Apesar da hora, vá lá, madrugadora do encontro, ninguém entrou a dormir. Aos 18 minutos já o resultado tinha sido modificado por duas vezes e já tinham sido criadas outras tantas oportunidades de golo claras. Zé Tiago foi o principal protagonista deste início frenético. Primeiro, deu o mote para a reacção à boa entrada do Braga B (culminada com um lance aos 4 minutos, em que André Ribeiro, isolado por Didi, permitiu a defesa a Ricardo Ribeiro), cabeceando, em boa posição, ao lado da baliza de Filipe. Depois, ao assistir Tozé para o golo inaugural após jogada individual (onde, convenhamos, contou com alguma sorte nos ressaltos). E, por fim, ao assinar o 2- 0, correspondendo da melhor maneira a um cruzamento exímio de Ki.

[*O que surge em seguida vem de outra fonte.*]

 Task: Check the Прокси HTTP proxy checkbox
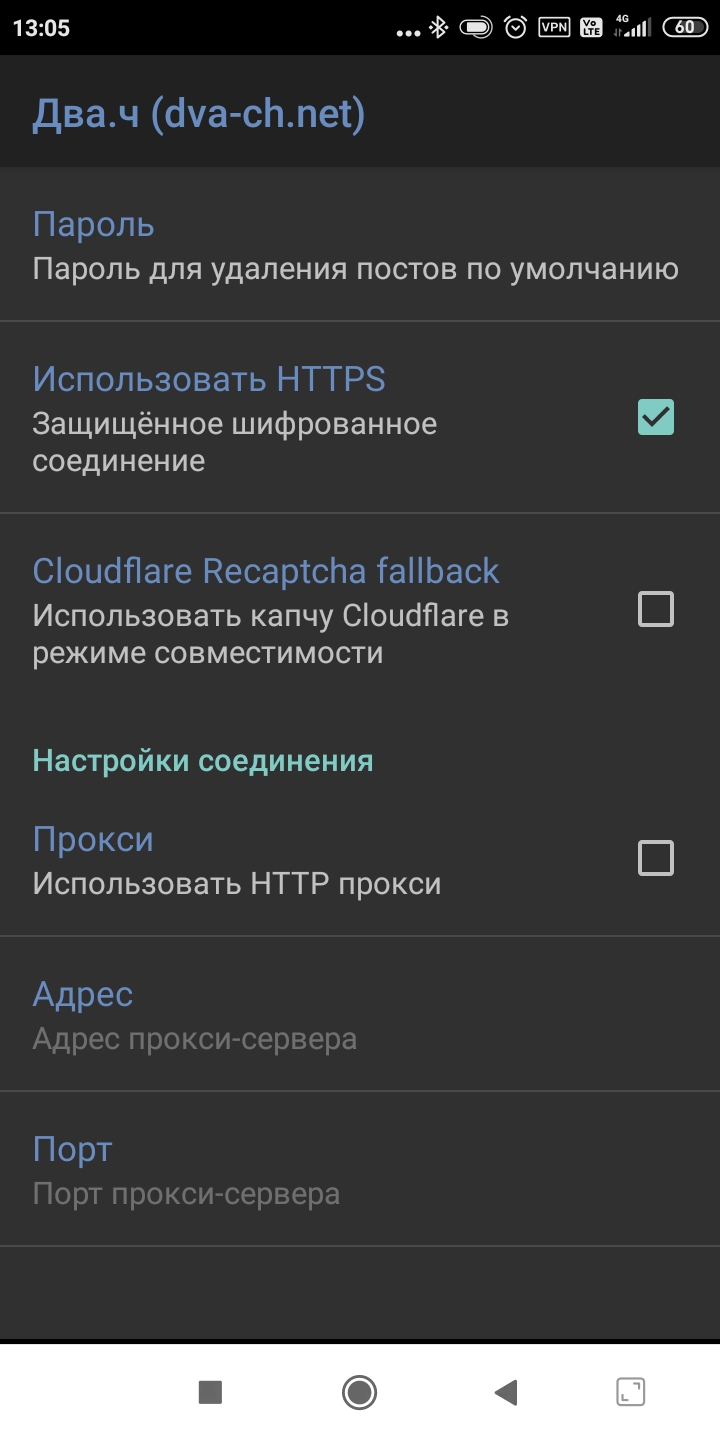click(x=656, y=858)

Fonte: Facebook oficial da AA Coimbra
Fonte: Facebook oficial da AA Coimbra

O jogo foi acalmando à medida das necessidades da Académica, capaz de “fechar” o seu meio-campo e controlar, assim, o jogo. O Braga B, munido de irreverência, tentava furar essa barreira, mas só por uma vez, até ao final da primeira parte, foi capaz de o fazer – André Ribeiro voltou a ser perdulário e, novamente isolado, deixou que o perigo fosse neutralizado por Ricardo.

A segunda parte começou como a primeira. O Braga B entrou com vontade de mudar o jogo, sobretudo pelas iniciativas de Kiki (entrado para o lugar de Denisson), capazes de agitar o flanco esquerdo do ataque arsenalista, porém, estas não tiveram a eficácia desejada, já que acabou por ser a Académica a única equipa a criar perigo. Em jogada de contra-ataque, Ki procurou o segundo poste, onde apareceu Toze a cabecear, obrigando Filipe a grande defesa.

Depois disto, o jogo foi dominado pelo calor que se fez sentir no Cidade de Coimbra e foi preciso chegar o minuto 90 para voltar a existir novo momento de perigo. Em lance de contra-ataque, Luisinho (entrado para o lugar de Ki), atirou ao poste da baliza de Filipe, em jeito de ponto de exclamação relativamente ao domínio da Briosa ao longo do jogo. Os capas negras lidaram melhor com o calor.